Orani João Tempesta  (; born 23 June 1950) is a Brazilian prelate of the Catholic Church who has been archbishop of Rio de Janeiro since 2009. He was previously bishop of São José do Rio Preto from 1997 to 2004 and archbishop of Belém do Pará from 2004 to 2009.

Early years
Tempesta was born in São José do Rio Pardo in the State of São Paulo. He is the youngest son of the Italian immigrant Achille Tempesta and his Brazilian wife Maria de Oliveira.
 
After completing his elementary and lower secondary-school studies in São José do Rio Pardo, Tempesta entered the Cistercian Monastery of São Bernardo in the same city in 1967. He studied philosophy at the Monastery of São Bento (St. Benedict) in São Paulo, and theology at the Salesian Theological Institute of Pope Pius IX in São Paulo.

Tempesta made his religious profession as a monk on 2 February 1969 and was ordained a priest on 7 December 1974. He was appointed prior of the monastery in 1984, while also acting as parish priest of the Parish of São Roque, as Diocesan Coordinator of Communications and Pastoral Care, and as professor at the Coração de Maria institute in São João da Boa Vista.
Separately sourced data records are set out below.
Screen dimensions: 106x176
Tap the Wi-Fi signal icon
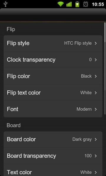[x=61, y=4]
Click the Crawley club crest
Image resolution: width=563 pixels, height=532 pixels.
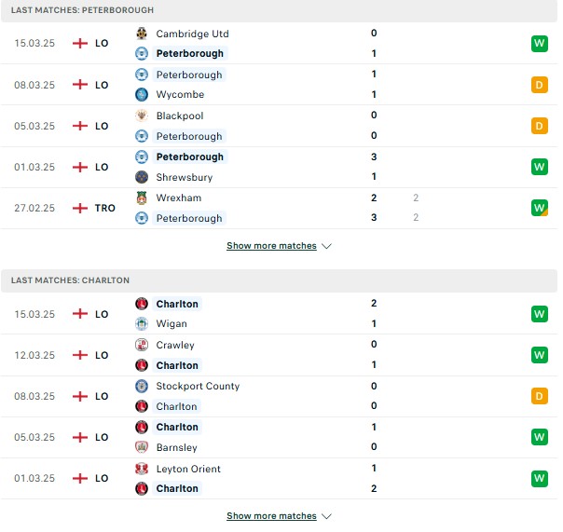click(142, 345)
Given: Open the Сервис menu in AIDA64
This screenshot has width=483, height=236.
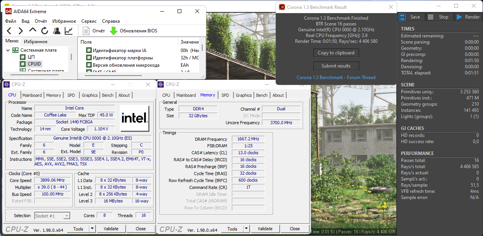Looking at the screenshot, I should click(x=89, y=21).
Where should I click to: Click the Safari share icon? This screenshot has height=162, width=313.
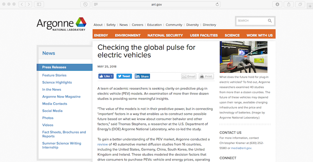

In September 1996, when the Monastery of São Bernardo was raised to the status of an abbey, he was elected its first abbot.

Bishop
On 26 February 1997, Tempesta was appointed Bishop of São José do Rio Preto and received episcopal consecration on 25 April of that year. In addition he was Apostolic Administrator of the territorial abbacy of Claraval from 1999 until it was united with the Diocese of Guaxupé on 11 December 2002.

On 13 October 2004 Tempesta was appointed the Archbishop of Belém do Pará, and in 2007 he was a delegate to the Fifth General Conference of the Bishops of Latin American and the Caribbean.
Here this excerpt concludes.